Ce dernier aura alors pour mission de proposer des adaptations au poste, si elles sont nécessaires, ou d'affecter le salarié à un autre poste (15).

Les salariés encore soumis à un examen préalable …

Lorsque le salarié est soumis à un suivi individuel renforcé, il doit alors passer un examen médical d'aptitude, qui se substitue à la visite d'information et de prévention. Celui-ci est réalisé par le médecin du travail, préalablement à l'affectation sur le poste (16).

Il permet de s'assurer que le travailleur est apte au poste et que sa santé est bien compatible avec celui-ci, cela afin de prévenir tout risque grave d'atteinte à sa santé ou à sa sécurité. Le cas échéant, le médecin pourra éventuellement proposer des adaptations ou l'affectation à d'autres postes.

Cet examen donne lieu à la délivrance d'un avis d'aptitude ou d'inaptitude (17).

Mais qui sont les salariés soumis à un suivi individuel renforcé ?

Il s'agit des travailleurs affectés à des postes présentant des risques particuliers pour leur santé ou leur sécurité ou pour celles de leurs collègues (18).

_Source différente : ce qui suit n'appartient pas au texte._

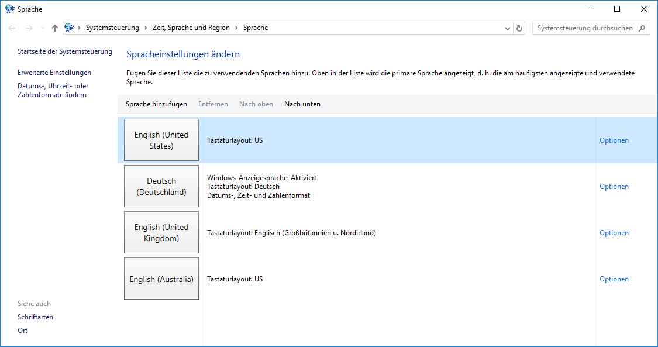The height and width of the screenshot is (347, 658).
Task: Click the Systemsteuerung durchsuchen search field
Action: pyautogui.click(x=585, y=28)

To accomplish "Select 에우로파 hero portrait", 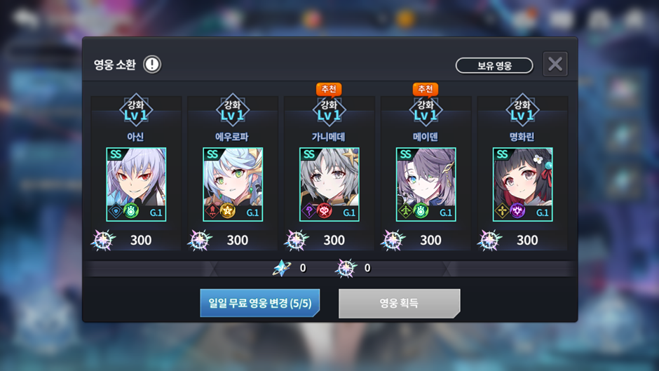I will (x=233, y=184).
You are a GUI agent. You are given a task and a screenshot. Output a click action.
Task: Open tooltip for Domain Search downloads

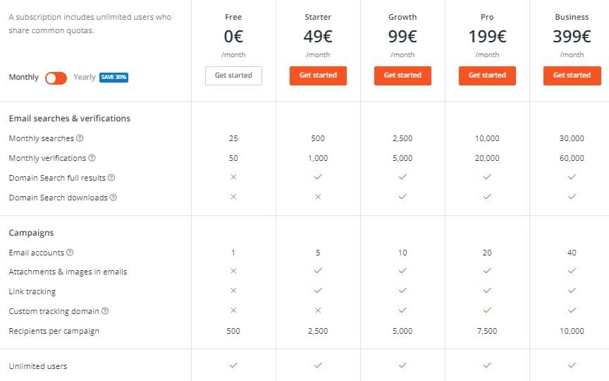click(x=113, y=198)
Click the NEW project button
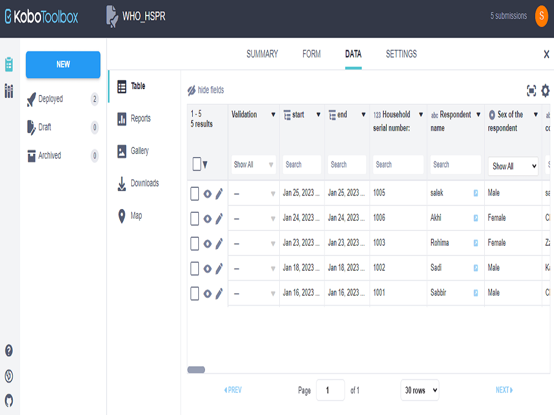554x415 pixels. [x=63, y=64]
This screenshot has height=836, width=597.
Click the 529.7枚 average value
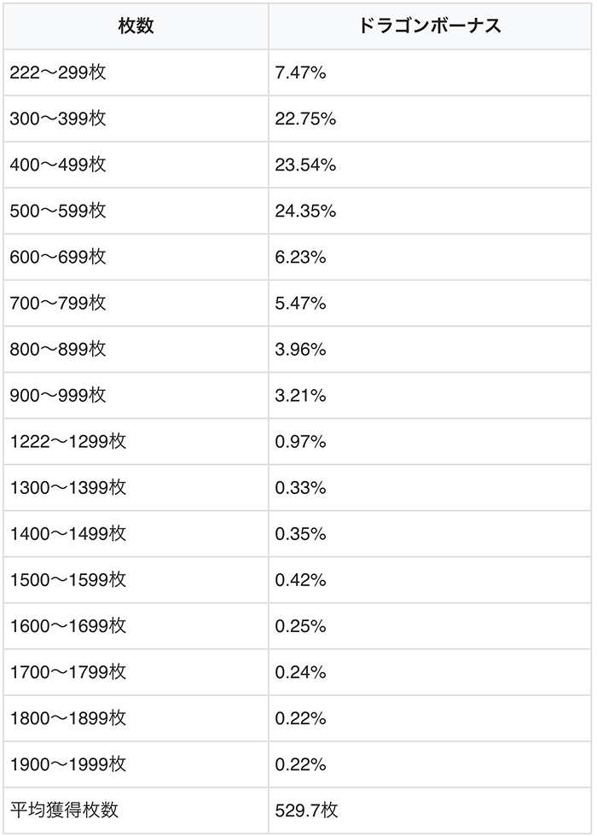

 Les postes présentant des risques particuliers sont ceux exposant les travailleurs (19) :

  • à l'amiante ;
  • au plomb (20);
  • aux agents cancérogènes, mutagènes ou toxiques pour la reproduction (21);
  • aux agents biologiques (22);
  • aux rayonnements ionisants ;
  • au risque hyperbare ;
  • au risque de chute de hauteur.

La visite périodique devient un suivi individuel classique, adapté ou renforcé

Suivi individuel

Auparavant, le salarié bénéficiait de visites médicales périodiques, au minimum tous les 2 ans (23).

A présent, un suivi individuel du salarié se substitue à ces visites périodiques. Une fois la visite d'information et de prévention effectuée, un renouvellement de cette visite a lieu selon une périodicité qui ne peut excéder 5 ans et qui est effectuée par un professionnel de santé (24).

Suivi adapté

Tout travailleur dont l'état de santé, l'âge, les conditions de travail ou les risques professionnels auxquels il est exposé le nécessitent (notamment les travailleurs handicapés, les travailleurs qui déclarent être titulaires d'une pension d'invalidité et les travailleurs de nuit) bénéficie, à l'issue de la visite d'information et de prévention, de modalités de suivi adaptées selon une périodicité qui n'excède pas une durée de 3 ans (13).  

Suivi individuel renforcé

Tout travailleur affecté à un poste présentant des risques particuliers pour sa santé ou sa sécurité ou pour celles de ses collègues bénéficie d'un suivi individuel renforcé de son état de santé (25) (Les postes à risque sont mentionnés au 5° du I).

Cet examen fait suite à la visite d'information et de prévention et doit avoir lieu dans un délai qui ne peut excéder 4 ans. Il est réalisé par un médecin du travail. Entre temps, le salarié bénéficie également de visites intermédiaires effectuées auprès d'un professionnel de santé, et qui ne peuvent avoir lieu plus de 2 ans après la visite avec le médecin du travail (26).